La Stampa, 19 febbraio 2022
Non c’è pace
Un paio di giorni fa, Domenico Quirico si chiedeva dove fossero finiti i pacifisti e ha ragione, a questo giro né bandiere arcobaleno né sfilate di ragazzi né canzoni dolenti, niente di niente. Siamo a un palmo dalla guerra a un palmo dall’Europa ma le strade non si riempiono di invocazioni alla pace, e mi illudo dipenda dalla vanità dell’invocazione, poiché non è più dato scendere in strada a invocare la guerra (per fortuna). Ma è forse più probabile derivi dall’incondizionato rifiuto occidentale di prendere in considerazione l’eventualità della guerra. Secondo Luciano Canfora è così da sempre, dalle guerre del Peloponneso, che scoppiavano mentre i greci erano in tutt’altro affaccendati.

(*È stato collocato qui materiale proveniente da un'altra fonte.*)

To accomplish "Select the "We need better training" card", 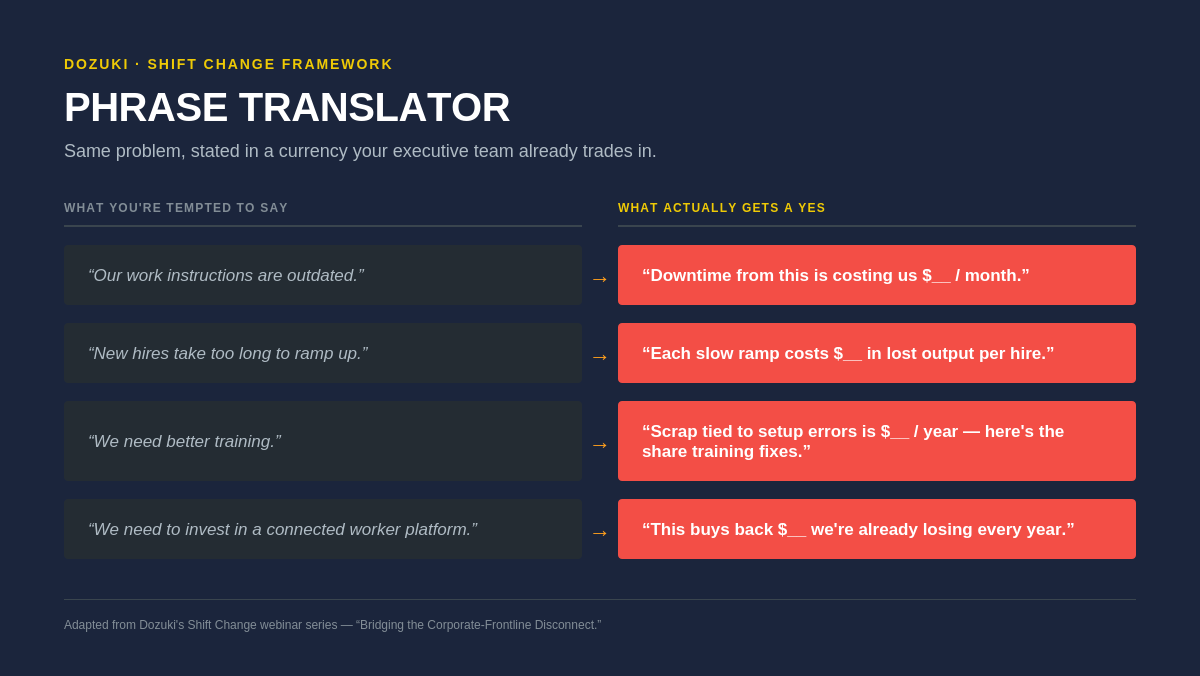I will tap(323, 441).
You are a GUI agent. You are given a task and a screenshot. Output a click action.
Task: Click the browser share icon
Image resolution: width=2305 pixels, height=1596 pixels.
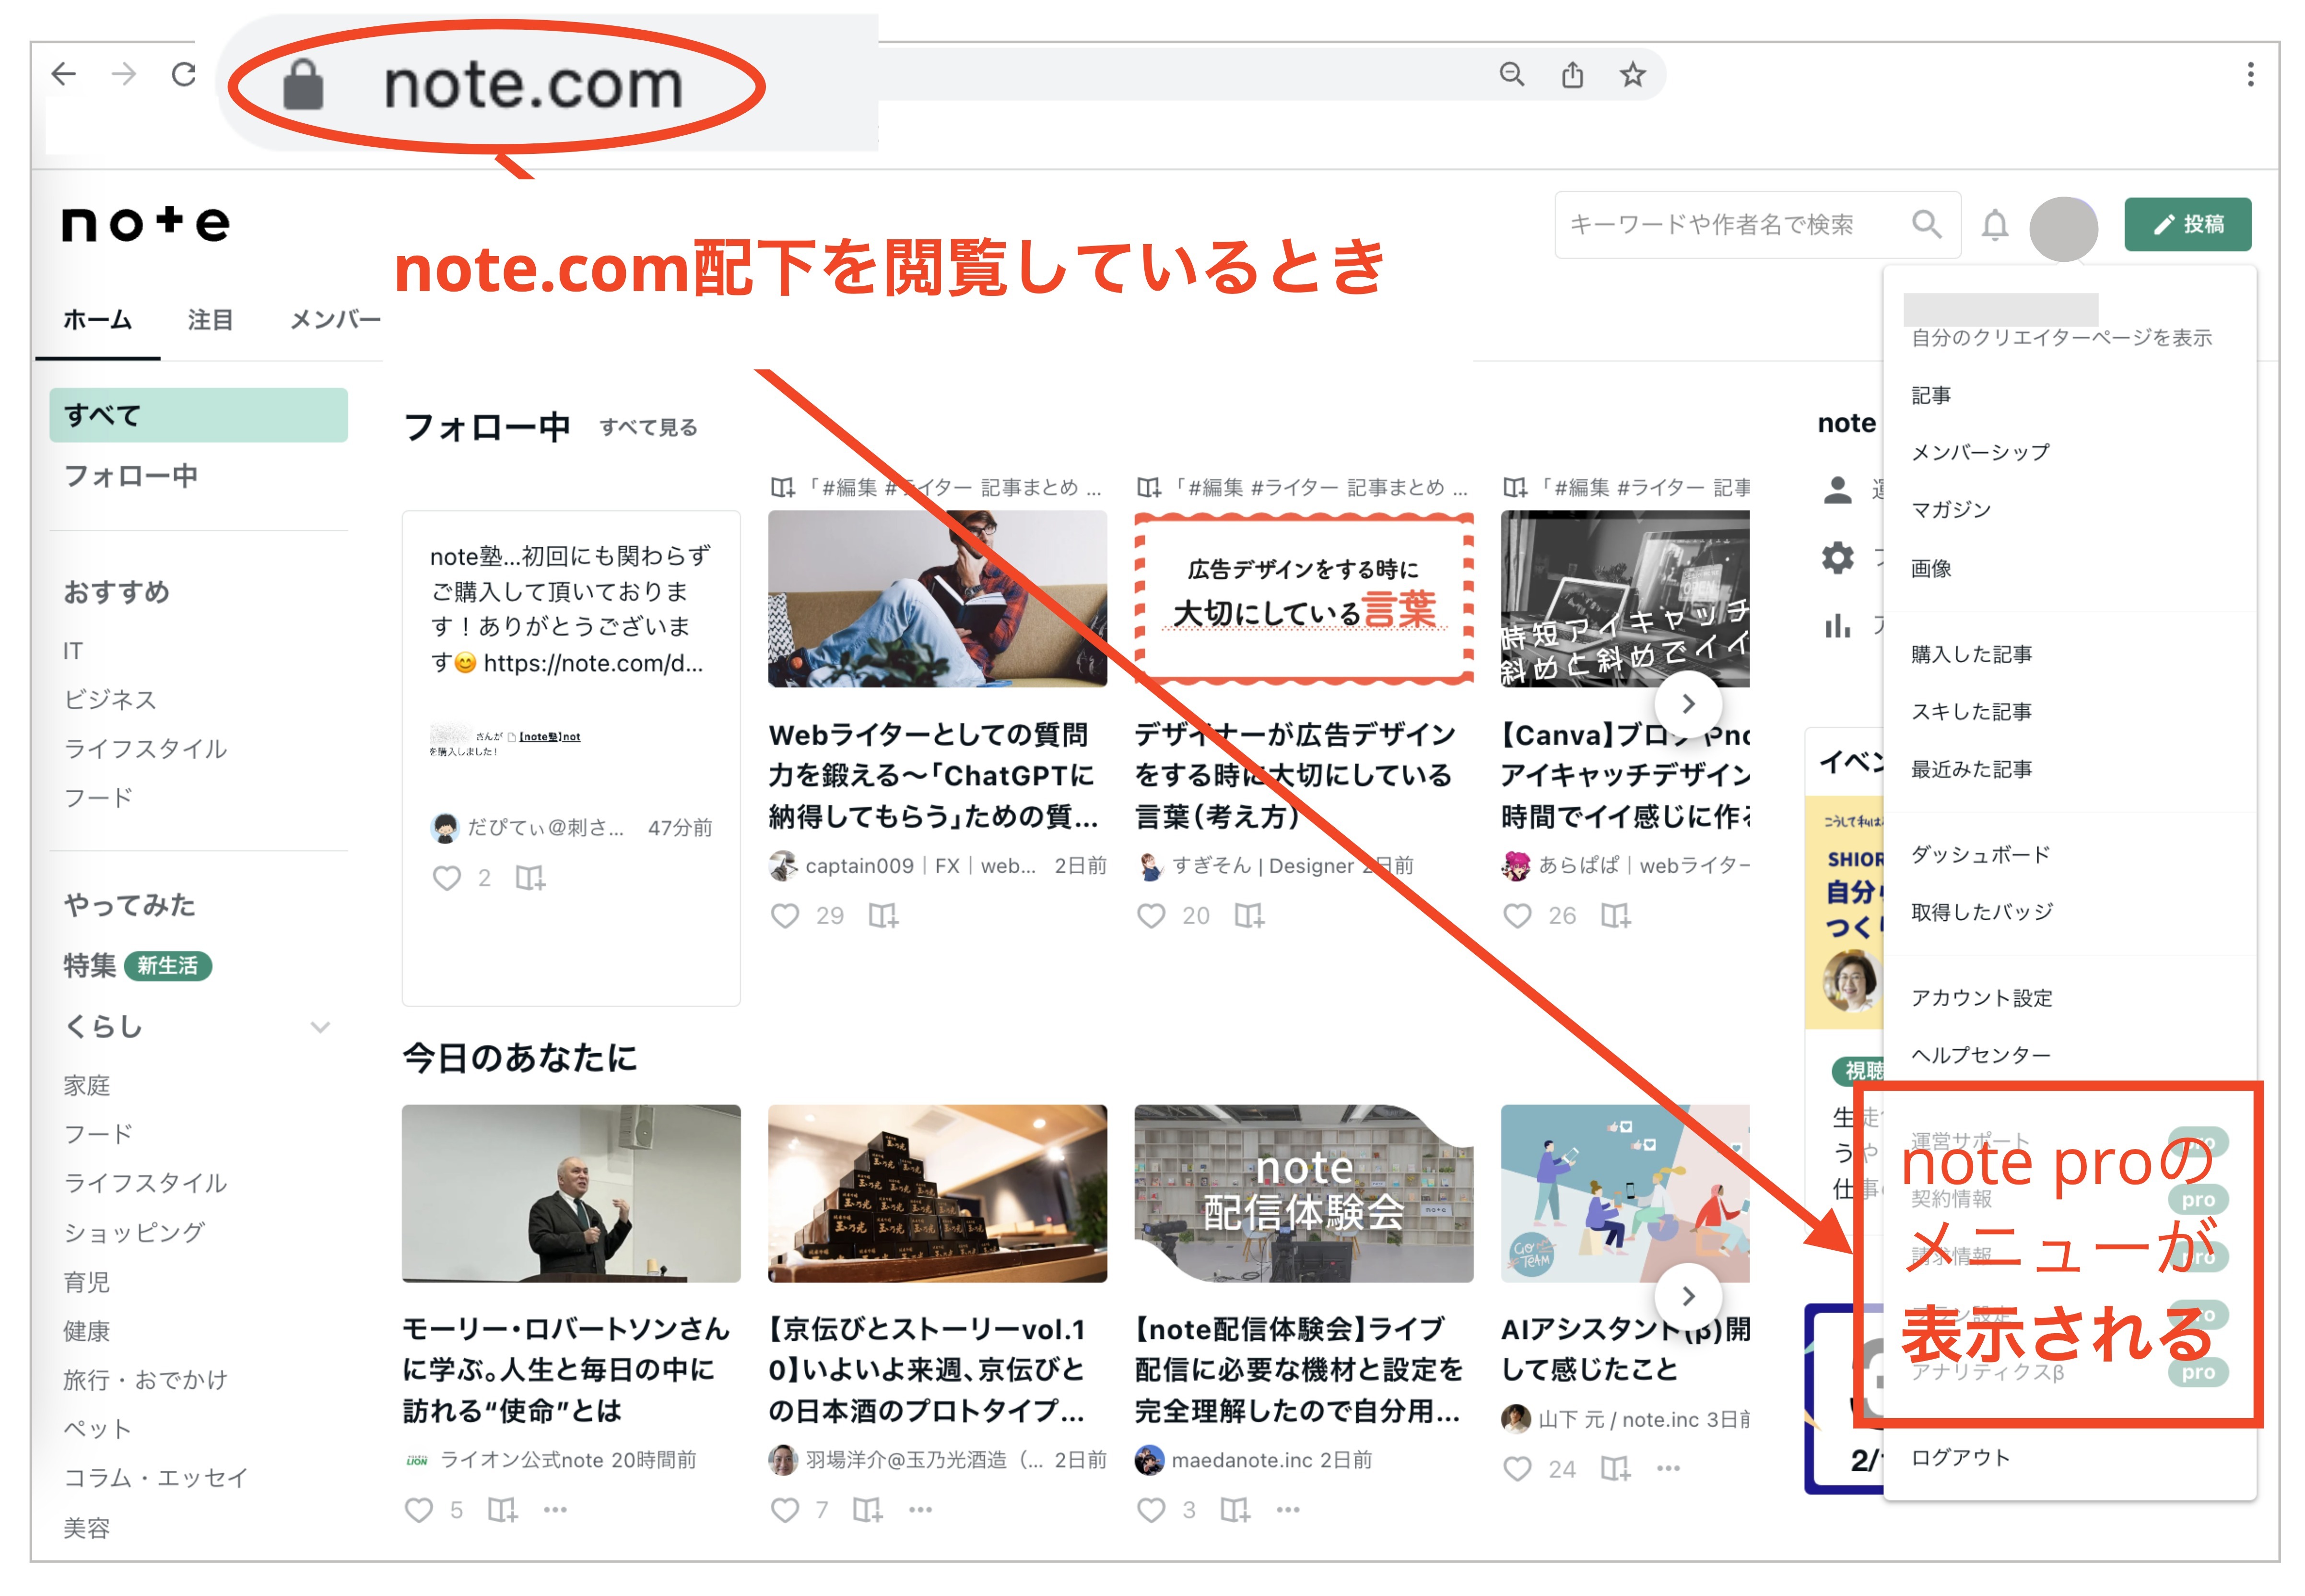[1572, 74]
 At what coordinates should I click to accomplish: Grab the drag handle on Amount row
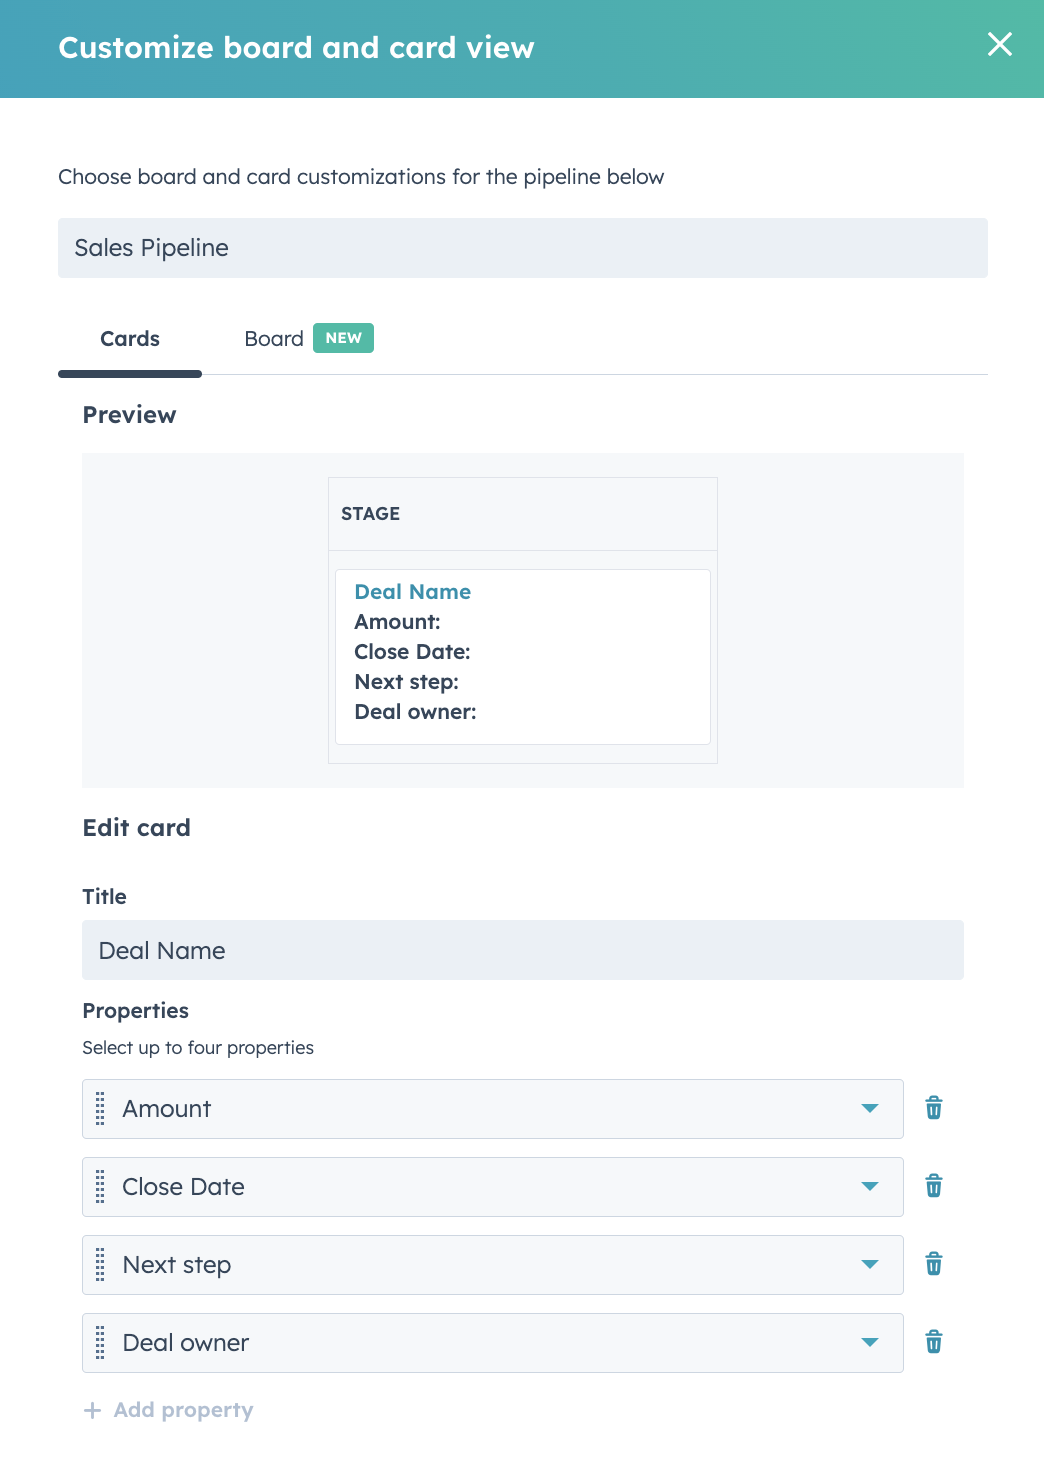[x=100, y=1109]
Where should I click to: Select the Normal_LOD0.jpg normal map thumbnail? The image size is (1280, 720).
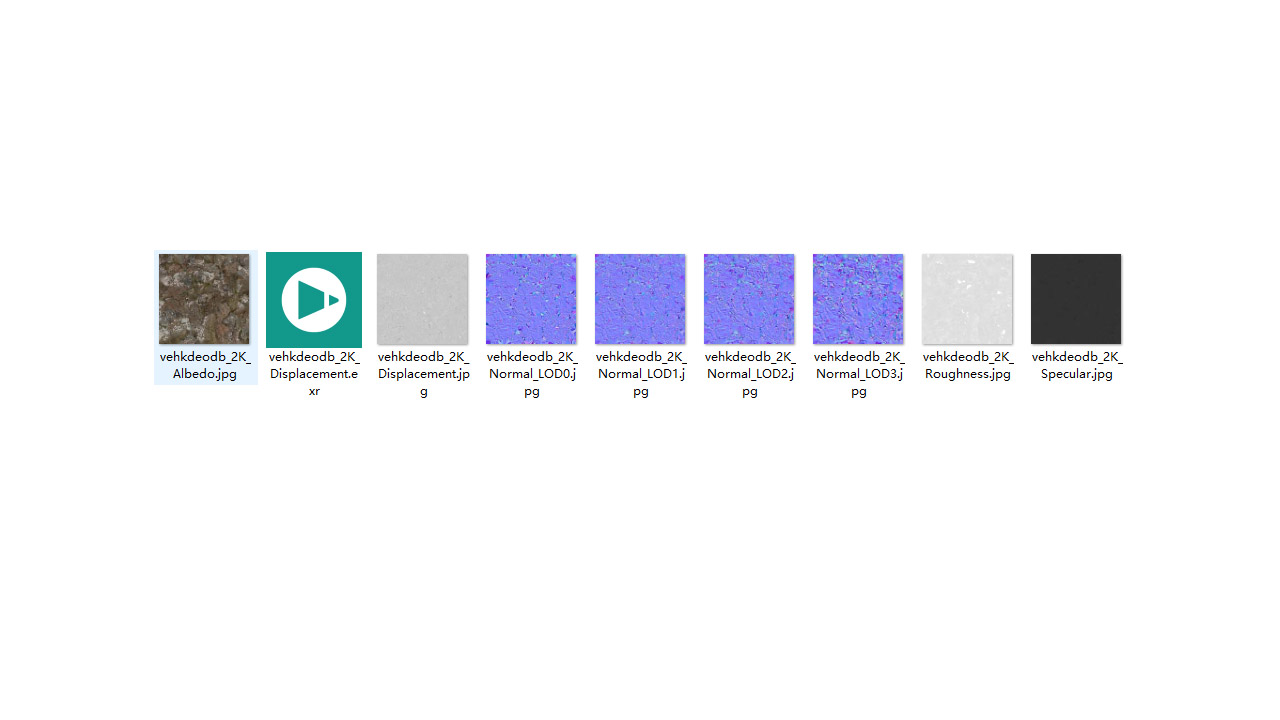pyautogui.click(x=531, y=299)
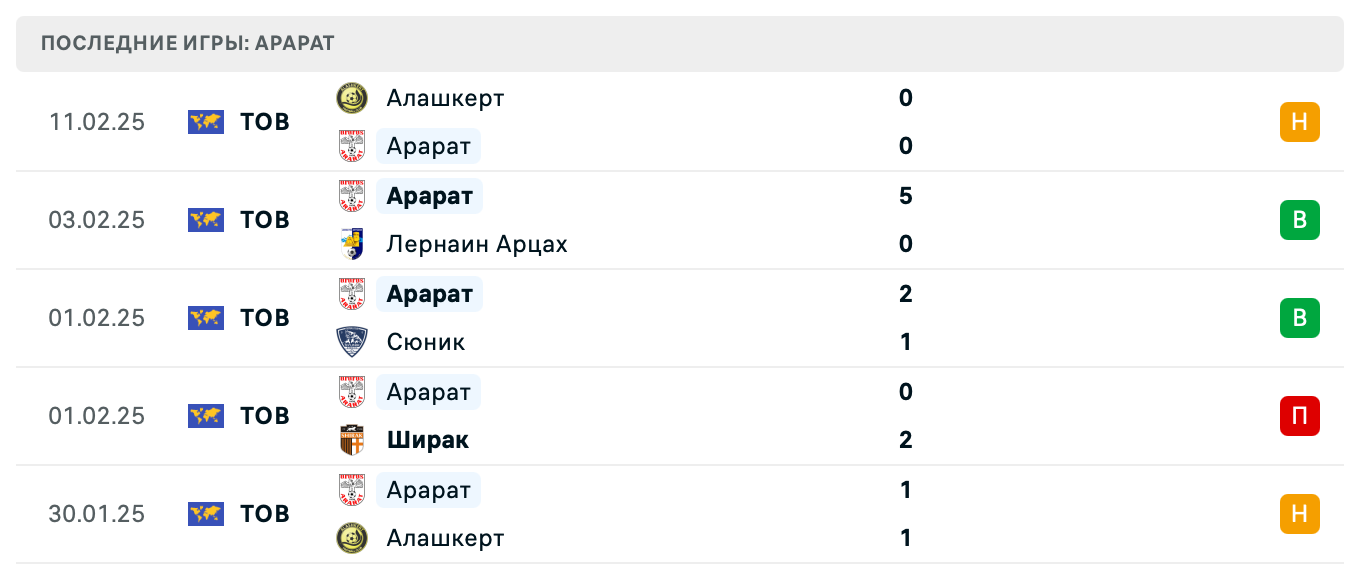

Ma a me pare stavolta sia un rifiuto particolarmente spettacolare: ieri ho navigato un po’ per i social e ho visto dispute attorno alla dignità o all’indegnità di allungare la mancia ai rider, attorno alla miliardesima gaffe di Michele Emiliano, attorno a una fetta di pizza di Chiara Ferragni. Di Ucraina, poca poca, e come se la guerra fosse una sventura esclusivamente loro. Però una piccola manifestazione pacifista c’è stata, organizzata l’altra sera da Sant’Egidio in piazza Santi Apostoli, e Petro Golineg, un prete ucraino dell’esarcato greco-cattolico, ha spiegato di volere la pace, e di non conoscere altra strada di conquistarla se non attraverso la vittoria: «Se noi ci arrendessimo, avremmo la pace domattina. Ma che pace sarebbe?». Chissà se Petro ha mai letto Cicerone, quando scriveva che la pace è dolce ma invitava a non confonderne la conquista col cedimento alla servitù, l’ultimo di tutti i mali.